* **WHAT YOU NEED TO DO**: Copy the following records line for line, without altering anything.

* **MATERIAL TO PROCESS**:
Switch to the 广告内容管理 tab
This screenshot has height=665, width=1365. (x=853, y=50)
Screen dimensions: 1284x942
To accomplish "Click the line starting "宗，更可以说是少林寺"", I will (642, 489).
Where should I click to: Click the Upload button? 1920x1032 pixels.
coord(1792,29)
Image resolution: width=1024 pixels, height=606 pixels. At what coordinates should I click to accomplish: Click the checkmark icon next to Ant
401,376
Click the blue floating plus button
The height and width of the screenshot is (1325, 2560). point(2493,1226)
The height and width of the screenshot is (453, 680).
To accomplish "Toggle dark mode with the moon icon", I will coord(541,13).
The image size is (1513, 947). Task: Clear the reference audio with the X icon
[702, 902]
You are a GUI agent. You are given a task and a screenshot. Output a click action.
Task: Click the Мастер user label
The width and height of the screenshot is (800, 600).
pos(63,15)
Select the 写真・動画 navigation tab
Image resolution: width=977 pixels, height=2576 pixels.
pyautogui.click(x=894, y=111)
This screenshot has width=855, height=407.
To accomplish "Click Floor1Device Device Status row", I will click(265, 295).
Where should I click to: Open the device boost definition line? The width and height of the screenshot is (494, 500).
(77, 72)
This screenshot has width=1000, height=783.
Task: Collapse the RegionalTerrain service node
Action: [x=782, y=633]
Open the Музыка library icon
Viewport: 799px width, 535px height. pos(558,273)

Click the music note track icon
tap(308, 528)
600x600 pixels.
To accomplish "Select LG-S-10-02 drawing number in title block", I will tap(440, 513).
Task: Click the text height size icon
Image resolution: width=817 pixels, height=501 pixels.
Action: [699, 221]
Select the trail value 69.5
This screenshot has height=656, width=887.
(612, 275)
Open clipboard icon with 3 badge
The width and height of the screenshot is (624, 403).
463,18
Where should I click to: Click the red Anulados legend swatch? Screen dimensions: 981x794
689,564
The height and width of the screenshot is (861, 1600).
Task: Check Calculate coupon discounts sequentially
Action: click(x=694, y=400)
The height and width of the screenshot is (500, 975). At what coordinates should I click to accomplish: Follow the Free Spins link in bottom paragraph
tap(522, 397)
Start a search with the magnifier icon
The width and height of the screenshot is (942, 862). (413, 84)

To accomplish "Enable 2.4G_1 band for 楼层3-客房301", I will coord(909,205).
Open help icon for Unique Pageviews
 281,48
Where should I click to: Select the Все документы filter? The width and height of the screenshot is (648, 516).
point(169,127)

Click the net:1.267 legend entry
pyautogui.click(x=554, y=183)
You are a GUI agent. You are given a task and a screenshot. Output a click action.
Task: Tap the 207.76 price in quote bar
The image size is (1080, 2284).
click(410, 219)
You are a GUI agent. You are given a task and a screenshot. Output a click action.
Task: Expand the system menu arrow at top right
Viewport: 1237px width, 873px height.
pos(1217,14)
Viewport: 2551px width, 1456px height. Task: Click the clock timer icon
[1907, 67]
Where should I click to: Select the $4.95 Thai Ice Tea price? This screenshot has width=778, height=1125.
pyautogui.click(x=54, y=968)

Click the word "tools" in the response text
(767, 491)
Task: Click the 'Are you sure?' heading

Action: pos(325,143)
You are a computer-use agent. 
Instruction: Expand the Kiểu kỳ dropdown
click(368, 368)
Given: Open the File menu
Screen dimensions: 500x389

* **RESULT FOR THIS EXERCISE**:
Switch to the 广告内容管理 tab
This screenshot has height=665, width=1365. (x=853, y=50)
Screen dimensions: 1284x942
To accomplish "Click the line starting "宗，更可以说是少林寺"", I will (642, 489).
Where should I click to: Click the Upload button? 1920x1032 pixels.
coord(1792,29)
Image resolution: width=1024 pixels, height=606 pixels. At what coordinates should I click to accomplish: Click the checkmark icon next to Ant
401,376
Click the blue floating plus button
The height and width of the screenshot is (1325, 2560). point(2493,1226)
The height and width of the screenshot is (453, 680).
To accomplish "Toggle dark mode with the moon icon", I will coord(541,13).
The image size is (1513, 947). Task: Clear the reference audio with the X icon
[702, 902]
You are a GUI agent. You are given a task and a screenshot. Output a click action.
Task: Click the Мастер user label
The width and height of the screenshot is (800, 600).
pos(63,15)
Select the 写真・動画 navigation tab
Image resolution: width=977 pixels, height=2576 pixels.
pyautogui.click(x=894, y=111)
This screenshot has width=855, height=407.
To accomplish "Click Floor1Device Device Status row", I will click(265, 295).
Where should I click to: Open the device boost definition line? The width and height of the screenshot is (494, 500).
(77, 72)
This screenshot has width=1000, height=783.
Task: Collapse the RegionalTerrain service node
Action: [x=782, y=633]
Open the Музыка library icon
Viewport: 799px width, 535px height. pos(558,273)

Click the music note track icon
tap(308, 528)
600x600 pixels.
To accomplish "Select LG-S-10-02 drawing number in title block", I will tap(440, 513).
Task: Click the text height size icon
Image resolution: width=817 pixels, height=501 pixels.
Action: [699, 221]
Select the trail value 69.5
This screenshot has height=656, width=887.
(612, 275)
Open clipboard icon with 3 badge
The width and height of the screenshot is (624, 403).
463,18
Where should I click to: Click the red Anulados legend swatch? Screen dimensions: 981x794
689,564
The height and width of the screenshot is (861, 1600).
Task: Check Calculate coupon discounts sequentially
Action: click(x=694, y=400)
The height and width of the screenshot is (500, 975). At what coordinates should I click to accomplish: Follow the Free Spins link in bottom paragraph
tap(522, 397)
Start a search with the magnifier icon
The width and height of the screenshot is (942, 862). (413, 84)

To accomplish "Enable 2.4G_1 band for 楼层3-客房301", I will coord(909,205).
Open help icon for Unique Pageviews
 281,48
Where should I click to: Select the Все документы filter? The width and height of the screenshot is (648, 516).
point(169,127)

Click the net:1.267 legend entry
pyautogui.click(x=554, y=183)
You are a GUI agent. You are given a task and a screenshot. Output a click action.
Task: Tap the 207.76 price in quote bar
The image size is (1080, 2284).
click(410, 219)
You are a GUI agent. You are given a task and a screenshot. Output a click action.
Task: Expand the system menu arrow at top right
Viewport: 1237px width, 873px height.
pos(1217,14)
Viewport: 2551px width, 1456px height. Task: Click the clock timer icon
[1907, 67]
Where should I click to: Select the $4.95 Thai Ice Tea price? This screenshot has width=778, height=1125.
pyautogui.click(x=54, y=968)

Click the word "tools" in the response text
(767, 491)
Task: Click the 'Are you sure?' heading

Action: pos(325,143)
You are a computer-use agent. 
Instruction: Expand the Kiểu kỳ dropdown
click(368, 368)
Given: Open the File menu
Screen dimensions: 500x389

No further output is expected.